> [WHAT YOU HAVE TO DO] Count the lines in the records that contain the string "screenshot", treating uppercase and lowercase as different. Reply with the number only.

> [Items listed in a dataset]
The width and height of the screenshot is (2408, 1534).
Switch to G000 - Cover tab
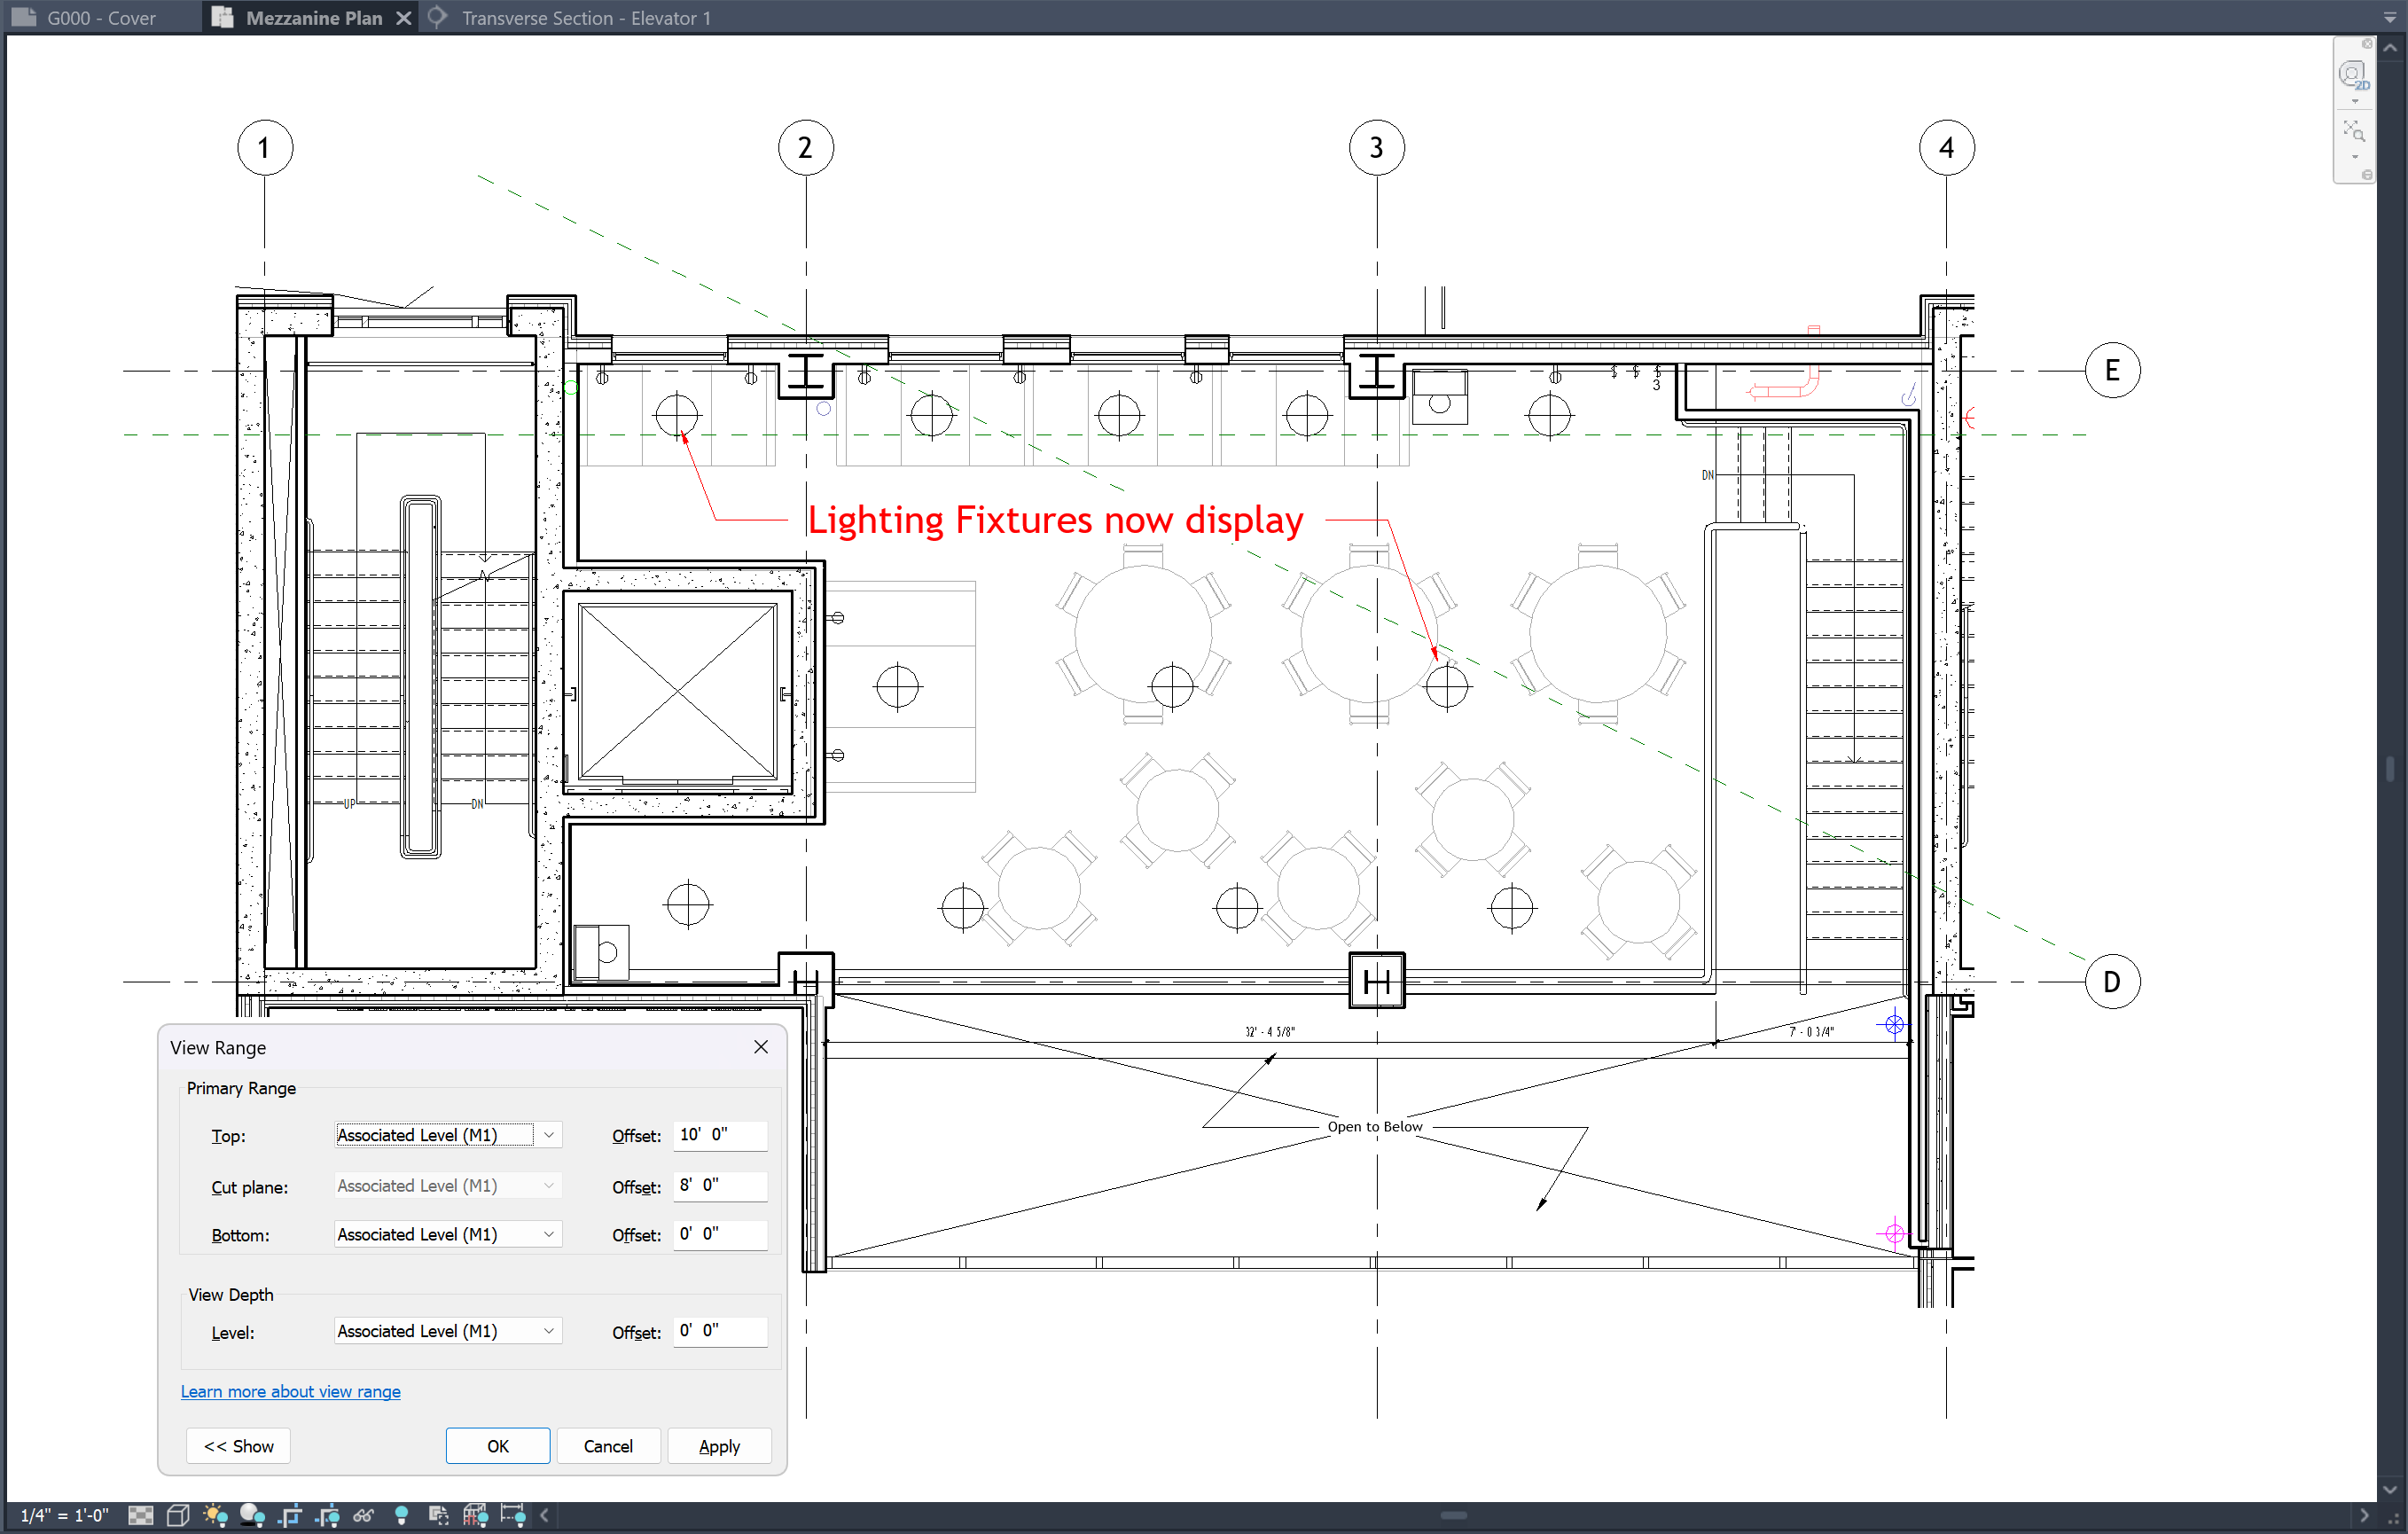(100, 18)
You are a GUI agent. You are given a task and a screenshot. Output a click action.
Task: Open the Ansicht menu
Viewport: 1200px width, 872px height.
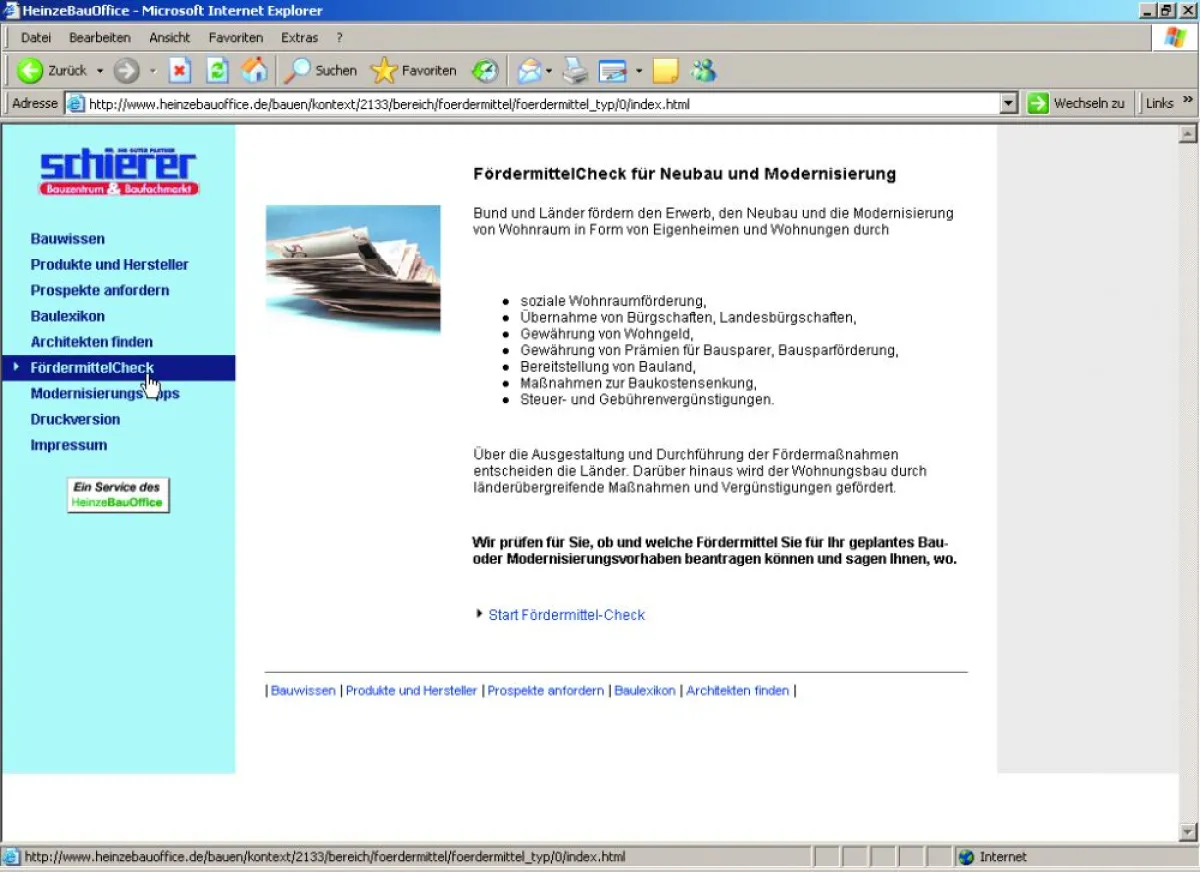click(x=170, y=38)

> [THE RESPONSE] 2